”Korpiklaani” Interview

”Korpiklaani” Interview


Hello everyone, we are truly excited to be with Jonne Järvelä, the vocalist/guitarist of the Finnish folk metal band Korpiklaani.
We would like to thank him for accepting our invitation and being here with us today.

GD: Before we plunge into the questions, we would like to know more about the history of your group. How did the idea of forming Korpiklaani come in sight? (And the title of the band of course…)

J: We were before known as a band called Shaman and we made two albums under that name. Idja 1999 and Shamániac 2001. Then when we started to make our third album we got a worldwide record deal from Napalm Records but they asked if we could change the name because there already was a band called Shaman from Brazil. It came to my mind that Woods Clan could be a cool name because that’s what we were. Finnish guys from woods and countryside. Then they asked at Napalm Records what Woods Clan is in Finnish and I said Korpiklaani. Their answer was, they want to make a deal with Korpiklaani. Then the third Shaman album came out as a Korpiklaani “Spirit Of The Forest” name 2003. Now Jylhä is our 11th studio album, so it’s been a long road from there to this. Great thing in our career is that it’s been at an all-time low but continuing to rise when thinking about our success.

GD: Your country is often taught to have an affinity for metal music. It is even said to have more than 50 metal bands for every 100.000 people. What is your take on that? Where do you think this tremendous interest come from?

J: Maybe it is because this is a cruel and cold country. There are a lot of dark woods and winter time is long. Maybe that’s why musicians and songwriters’ first idea is not to write happy shiny pop music. Maybe it is easier to make cold and dark music when living in these views. That’s how I see it.

GD: Kiuru, a track from your studio album Jylhä, is pervaded by aggressive drumming along with a wailful melancholy. The merging of these ambivalent tunes makes the song even more canorous. Yet it doesn’t seem to be a typical Korpiklaani song. What made you go stray off the beaten path and try something experimental like this one? Could you give us some insight into the creation process of your songs? What comes first: the lyrics or the composition? Is there some sort of work sharing or do you collectively work on the songs?

J: Now we have a new drummer Samuli mikkonen who can play even my wildest visions so it is easier to write music and songs like Kiuru because I don’t need to think if someone can play the song or not. Most of the time I have a melody first and then I try to think about guitar riffs around it and after that what would be fiddle and accordion lines. Kiuru was an exception to the rule because the riffs came at first and then I wrote melodies afterwards. Then when I have everything on my mind I start to record a demo. Then it still changes a lot. When I have a demo I send it to Tuomas Keskimäki who writes lyrics. I have a vocal melody played by acoustic guitar and Tuomas follow that when writing. But I also sometimes use his poems as an inspiration for the songs, so it can be lyrics first too but this is a very rare way to do these days.

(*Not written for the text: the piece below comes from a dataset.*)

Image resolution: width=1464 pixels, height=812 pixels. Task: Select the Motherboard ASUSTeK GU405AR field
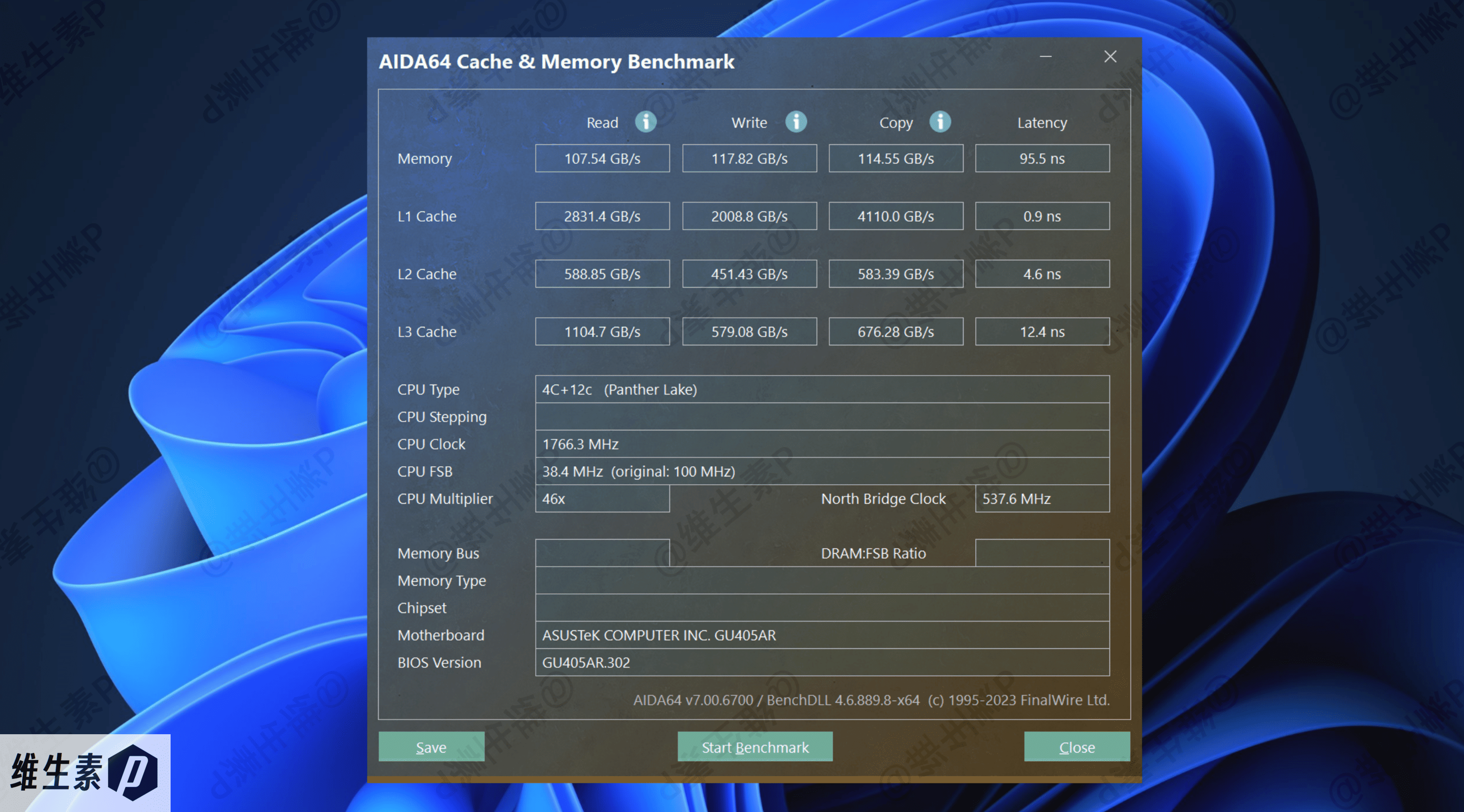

GD: Style-wise, Korpiklaani delivers a rather festive, vivacious folk metal scene. We all know that musical appreciation is a subjective experience but when it comes to metal music, non-fans often set it down as being gruesome and noisy, voiced by frantic vocals. However, metal encompasses myriad of sub-genres, each of which is prolific and thriving in itself. Do you think Korpiklaani’s joyful fashion helps soothe its “harsh” image?

J: I think at least we can bring some good and different vibes for metal fans. Maybe that’s why we are not every metalhead’s cup of tea but those who like to have fun in a big way we won’t let them down. Of course there are both sides, light and dark as in everything in this world, so is in our music. We also have our dark side holding our festive side.

GD: Beer Beer, which can be regarded as an iconic song, was released in 2005 and it was covered by many artists around the world between 2019 and 2020. Has this interest occurred suddenly? Is it possible to claim your song has been rediscovered?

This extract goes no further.